On Our Radar: Social Investment, Frontier Markets and Human Rights
Between traditional news channels, blogs, and social media, it can be hard to keep up with what’s making waves in the field of sustainable development. In this roundup we aim to cut through the noise with a handful of highlights that have caught our eye.
Social Investment Gathers Momentum
In the UK, a number of developments in the social impact space are creating momentum around the departure of business as usual. Last year saw the establishment of Big Society Capital, a social investment institution that has been set up by the UK government to provide access to finance for social enterprises. In early June this year, the Social Stock Exchange (SSE), an investment of Big Society Capital, was launched as an online platform where listed companies are connected to investors who are looking for measurement of social and environmental credentials. To be listed on the SSE, companies have to produce social impact reports that are assessed by a panel of experts in the field. The SSE is supporting the shift to a broader definition of shareholder value by enabling companies to make their social and environmental impacts more transparent and ultimately, more quantifiable to investors.
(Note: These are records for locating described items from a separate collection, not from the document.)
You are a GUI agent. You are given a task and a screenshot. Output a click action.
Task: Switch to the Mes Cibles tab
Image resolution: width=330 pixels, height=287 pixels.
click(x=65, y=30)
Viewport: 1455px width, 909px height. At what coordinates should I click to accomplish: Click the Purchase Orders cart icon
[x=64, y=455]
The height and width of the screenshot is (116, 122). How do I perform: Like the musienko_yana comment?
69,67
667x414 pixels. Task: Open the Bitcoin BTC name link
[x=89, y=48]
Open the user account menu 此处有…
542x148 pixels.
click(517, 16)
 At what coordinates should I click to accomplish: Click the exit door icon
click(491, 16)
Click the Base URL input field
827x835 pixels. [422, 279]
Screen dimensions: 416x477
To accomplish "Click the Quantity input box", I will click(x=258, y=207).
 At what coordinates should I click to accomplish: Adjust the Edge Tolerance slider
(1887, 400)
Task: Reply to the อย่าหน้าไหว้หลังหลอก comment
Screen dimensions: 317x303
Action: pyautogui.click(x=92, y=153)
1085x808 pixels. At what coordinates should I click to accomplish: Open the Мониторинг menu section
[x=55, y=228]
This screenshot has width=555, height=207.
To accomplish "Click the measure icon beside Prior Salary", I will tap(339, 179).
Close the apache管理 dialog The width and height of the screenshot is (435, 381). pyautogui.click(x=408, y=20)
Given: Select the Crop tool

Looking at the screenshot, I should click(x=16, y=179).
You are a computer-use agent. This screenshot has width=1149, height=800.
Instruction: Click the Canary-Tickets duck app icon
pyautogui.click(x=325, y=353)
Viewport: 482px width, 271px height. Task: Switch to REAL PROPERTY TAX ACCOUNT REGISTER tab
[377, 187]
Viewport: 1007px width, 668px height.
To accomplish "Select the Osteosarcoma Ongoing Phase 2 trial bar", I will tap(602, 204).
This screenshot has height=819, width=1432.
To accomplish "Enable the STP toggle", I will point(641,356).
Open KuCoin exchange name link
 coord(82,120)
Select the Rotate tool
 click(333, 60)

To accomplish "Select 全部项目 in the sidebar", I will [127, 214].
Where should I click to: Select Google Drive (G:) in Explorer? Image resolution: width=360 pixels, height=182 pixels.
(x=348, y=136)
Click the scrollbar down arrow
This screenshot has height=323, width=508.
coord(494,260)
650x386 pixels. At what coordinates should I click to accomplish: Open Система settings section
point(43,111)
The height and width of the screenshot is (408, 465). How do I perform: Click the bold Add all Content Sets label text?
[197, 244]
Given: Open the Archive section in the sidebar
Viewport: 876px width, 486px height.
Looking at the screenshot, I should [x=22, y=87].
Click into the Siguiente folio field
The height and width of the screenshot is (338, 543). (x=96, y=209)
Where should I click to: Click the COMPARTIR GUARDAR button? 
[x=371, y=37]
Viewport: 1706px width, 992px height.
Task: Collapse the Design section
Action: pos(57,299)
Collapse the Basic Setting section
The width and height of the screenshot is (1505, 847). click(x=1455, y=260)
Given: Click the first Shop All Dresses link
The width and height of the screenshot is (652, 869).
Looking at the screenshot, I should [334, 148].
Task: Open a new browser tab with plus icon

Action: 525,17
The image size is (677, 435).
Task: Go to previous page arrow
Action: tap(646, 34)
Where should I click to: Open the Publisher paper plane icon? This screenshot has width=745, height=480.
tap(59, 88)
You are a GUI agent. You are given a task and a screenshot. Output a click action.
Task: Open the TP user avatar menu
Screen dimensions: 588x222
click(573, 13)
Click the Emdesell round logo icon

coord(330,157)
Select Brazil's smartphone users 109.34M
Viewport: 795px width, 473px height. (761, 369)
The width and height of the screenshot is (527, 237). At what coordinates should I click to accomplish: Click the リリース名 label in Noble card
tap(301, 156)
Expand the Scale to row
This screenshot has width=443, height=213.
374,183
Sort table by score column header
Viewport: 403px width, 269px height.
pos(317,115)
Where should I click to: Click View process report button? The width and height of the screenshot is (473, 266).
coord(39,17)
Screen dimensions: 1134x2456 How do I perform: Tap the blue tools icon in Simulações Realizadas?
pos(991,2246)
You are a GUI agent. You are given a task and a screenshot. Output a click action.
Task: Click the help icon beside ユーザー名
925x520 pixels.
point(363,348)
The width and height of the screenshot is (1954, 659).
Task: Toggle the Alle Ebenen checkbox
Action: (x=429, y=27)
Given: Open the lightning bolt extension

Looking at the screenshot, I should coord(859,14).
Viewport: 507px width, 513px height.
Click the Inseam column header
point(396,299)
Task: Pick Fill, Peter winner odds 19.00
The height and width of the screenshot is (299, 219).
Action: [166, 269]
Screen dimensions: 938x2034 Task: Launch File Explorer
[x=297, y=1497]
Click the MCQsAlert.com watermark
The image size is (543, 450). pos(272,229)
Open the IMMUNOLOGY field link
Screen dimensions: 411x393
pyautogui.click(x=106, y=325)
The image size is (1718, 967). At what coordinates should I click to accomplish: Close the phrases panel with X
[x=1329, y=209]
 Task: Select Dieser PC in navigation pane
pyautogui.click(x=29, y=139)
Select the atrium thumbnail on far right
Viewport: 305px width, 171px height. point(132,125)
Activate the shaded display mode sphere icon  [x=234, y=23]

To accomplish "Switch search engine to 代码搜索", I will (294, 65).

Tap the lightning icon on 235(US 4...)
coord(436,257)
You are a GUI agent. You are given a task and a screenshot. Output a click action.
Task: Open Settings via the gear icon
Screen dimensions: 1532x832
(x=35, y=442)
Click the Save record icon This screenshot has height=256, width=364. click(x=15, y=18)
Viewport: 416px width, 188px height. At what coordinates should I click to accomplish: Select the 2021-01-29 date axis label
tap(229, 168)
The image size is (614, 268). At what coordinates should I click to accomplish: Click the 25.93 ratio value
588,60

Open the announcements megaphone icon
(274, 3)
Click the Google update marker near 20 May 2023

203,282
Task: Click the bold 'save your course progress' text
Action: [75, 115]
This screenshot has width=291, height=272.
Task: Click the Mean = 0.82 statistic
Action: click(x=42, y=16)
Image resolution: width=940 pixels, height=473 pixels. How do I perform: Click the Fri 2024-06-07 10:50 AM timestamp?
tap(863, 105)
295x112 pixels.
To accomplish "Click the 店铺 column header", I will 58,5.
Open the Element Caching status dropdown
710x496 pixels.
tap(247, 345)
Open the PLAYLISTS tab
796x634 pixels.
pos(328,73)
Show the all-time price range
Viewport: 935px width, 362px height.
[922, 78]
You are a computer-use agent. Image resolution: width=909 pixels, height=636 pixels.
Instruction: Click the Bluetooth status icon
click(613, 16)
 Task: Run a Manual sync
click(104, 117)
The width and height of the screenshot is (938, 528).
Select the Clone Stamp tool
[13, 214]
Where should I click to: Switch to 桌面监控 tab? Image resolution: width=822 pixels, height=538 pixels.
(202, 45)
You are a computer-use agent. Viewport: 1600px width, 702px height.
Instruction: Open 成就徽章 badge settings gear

Earlier this year, the Social Value Act (SVA) went into effect, requiring public authorities in the UK to consider social and environmental value, rather than just costs, when awarding contracts to suppliers. The sheer scale of what this Act could achieve is impressive since, according to Green Mondays Opinion, public sector contracts are worth £3.75 billion and account for 55% of the UK’s annual contract spend. The SVA is now being used as a model to spur similar draft legislation in other countries. The shift toward more responsible markets has been strengthened by the The Social Economy Alliance, a formal collaboration of social enterprises, co-operatives, and think tanks that launched in late June to ensure that, regardless of which political party is in government, the social economy continues to grow.
Human Rights Issues Affecting Frontier Market Investments
An article in Quartz, BRICS, VISTA, BROOMS – Just because it’s an acronym doesn’t mean it’s an investment opportunity, argues that Mongolia, Myanmar and Mozambique – mineral-rich countries bordering the BRICS – are projected to be the fastest growing economies of the next decade. Two years after the end of military rule in Myanmar, this previously inaccessible market is witnessing a surge in investment by companies such as Coca-Cola, Unilever, General Electric and Ford. An article in Forbes Magazine, General Electric’s Last Frontier: Return To Myanmar (Burma), offers a cautious perspective on this investment, highlighting the challenges that companies such as GE face when entering into a market in transition—corruption, bureaucratic red-tapism and violent land disputes.
The Obama administration has recently announced new regulations requiring American companies investing in Myanmar to publically report the steps they have taken to respect human rights and labour standards. It is a possibility that such measures could equally be levied towards companies operating in countries with a track record of corruption and human rights abuses in the supply chain such as Bangladesh. Even in an established market like China, government crack downs on safety violations, accusations of corruption and bribery, and non-compliance with pricing policies are posing to be challenges for some global brands that will need to remain cautious in this regulatory environment.